Task instructions =
• A. In the MapReduce overview, what does the data of the ReduceTask concurrent instances depend on?
• B. Continue the MapReduce overview from its last sentence.

Quoted text =
┄┄┄┄┄┄┄┄┄┄┄┄┄┄┄┄┄┄┄┄
Big Data Learning 06_Hadoop: An Overview of MapReduce

Keywords: Hadoop Apache Java Mobile

Big Data Learning 06_Hadoop: An Overview of MapReduce

Overview of MapReduce

MapReduce Core
MapReduce Programming Specification
MapReduce Case Practice 1: WordCount
Hadoop serialization
MapReduce Case Practice 2: FlowCount

Overview of MapReduce

MapReduce Core

The MapReduce operator is divided into at least two phases

The first phase of the MapTask concurrent instance runs completely in parallel and is not related to each other
The second phase of the ReduceTask concurrent instance runs completely in parallel and is independent of each other. However, their data depends on the output of all MapTask concurrent instances in the previous phase.
┄┄┄┄┄┄┄┄┄┄┄┄┄┄┄┄┄┄┄┄
Given data =

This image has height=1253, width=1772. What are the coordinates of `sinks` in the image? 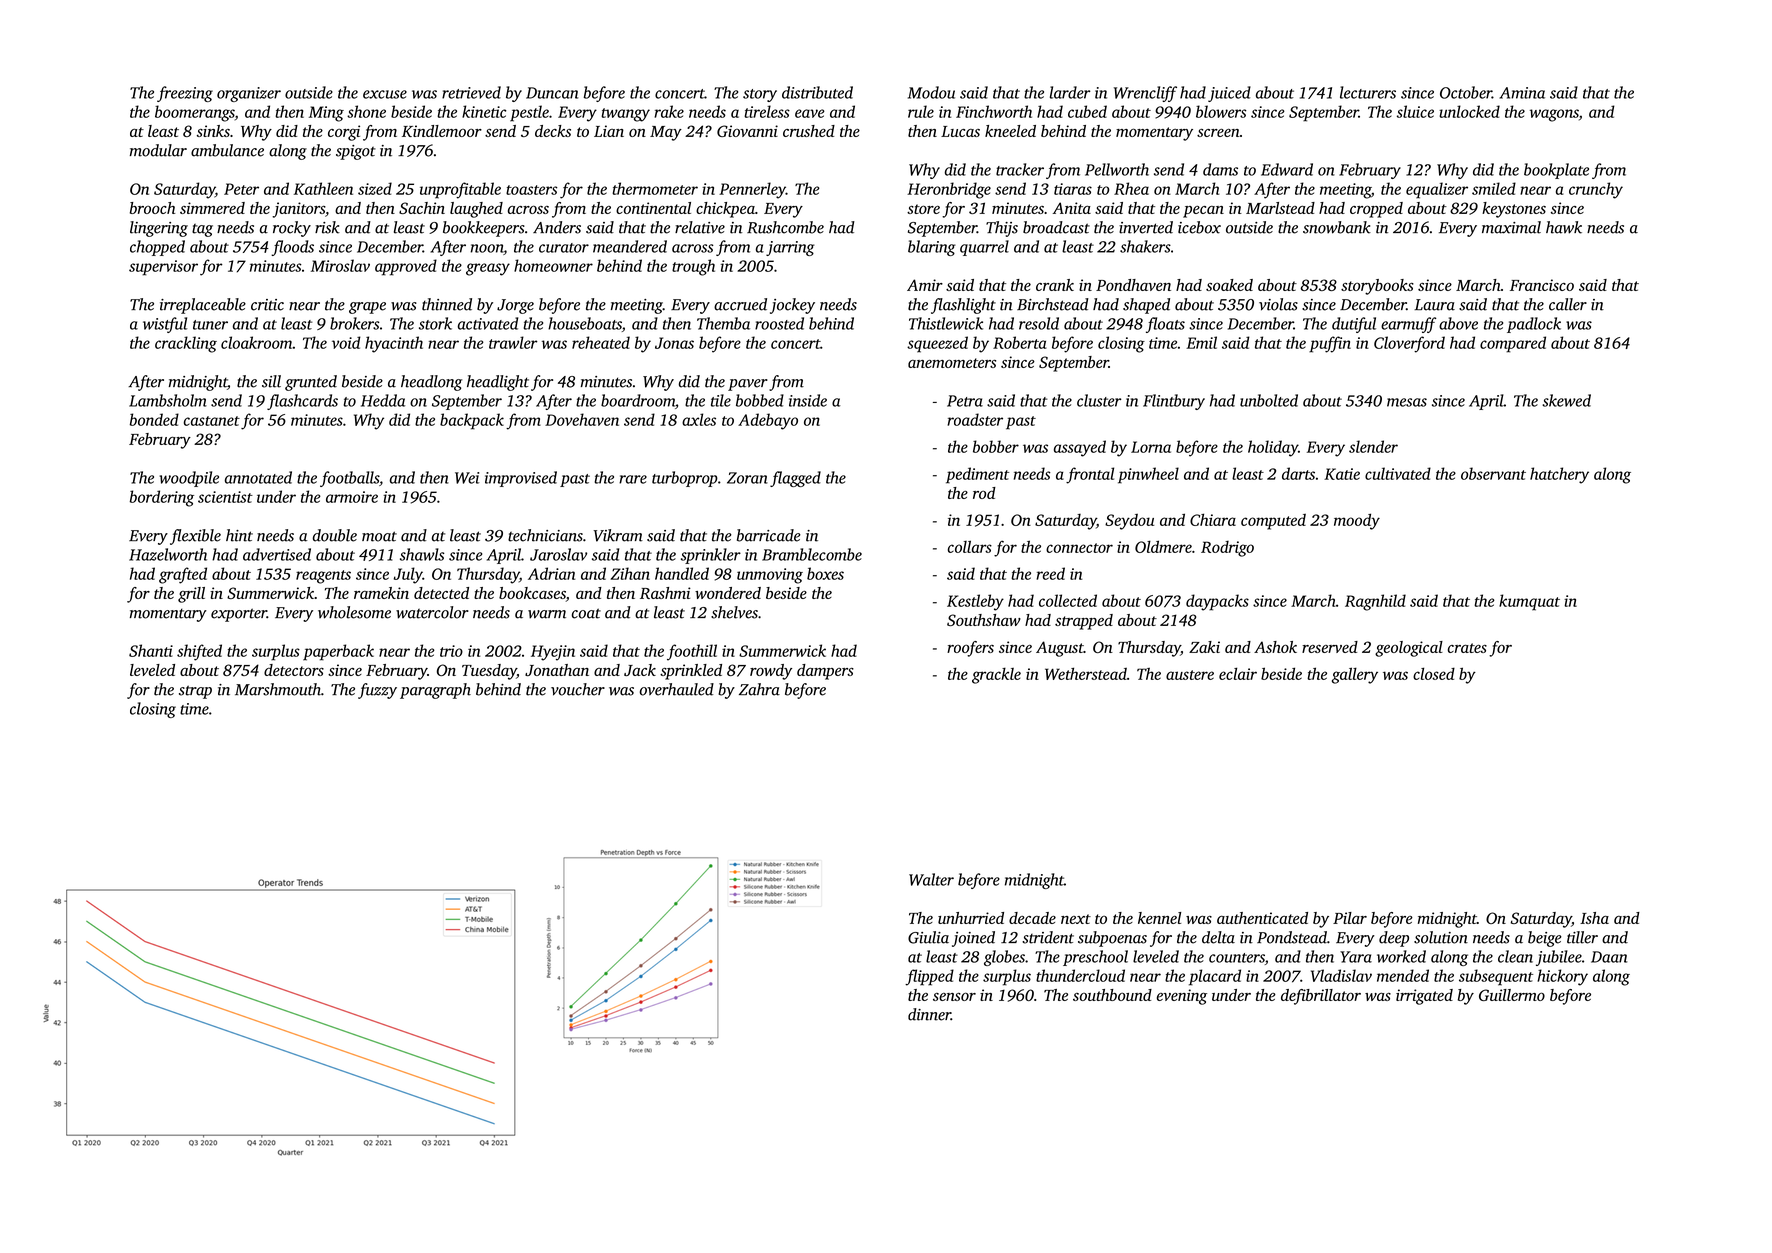 It's located at (213, 131).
┄┄┄┄┄┄┄┄┄┄┄┄┄┄┄┄┄┄┄┄
Written answers =
• A. The output of all MapTask concurrent instances in the previous phase.

• B.
The MapReduce programming model can only contain one Map phase and one Reduce phase, and if the business logic is complex, it can only run multiple MapReduce programs in serial.

A complete MapReduce program has three types of instance processes at distributed runtime:

MrAppMaster: Responsible for process scheduling and state coordination throughout the program
MapTask: Is responsible for the entire data processing process in the Map phase
ReduceTask: Responsible for the entire data processing process in the Reduce phase

MapReduce Programming Specification

Mapper class
1. User-defined Mapper classes inherit Mapper parent classes from jar packages
2. Mapper's input data is in the form of KV pairs (KV types can be customized)
3. Business logic in Mapper is written in the map() method
4. Mapper's output data is in the form of KV pairs (KV types can be customized)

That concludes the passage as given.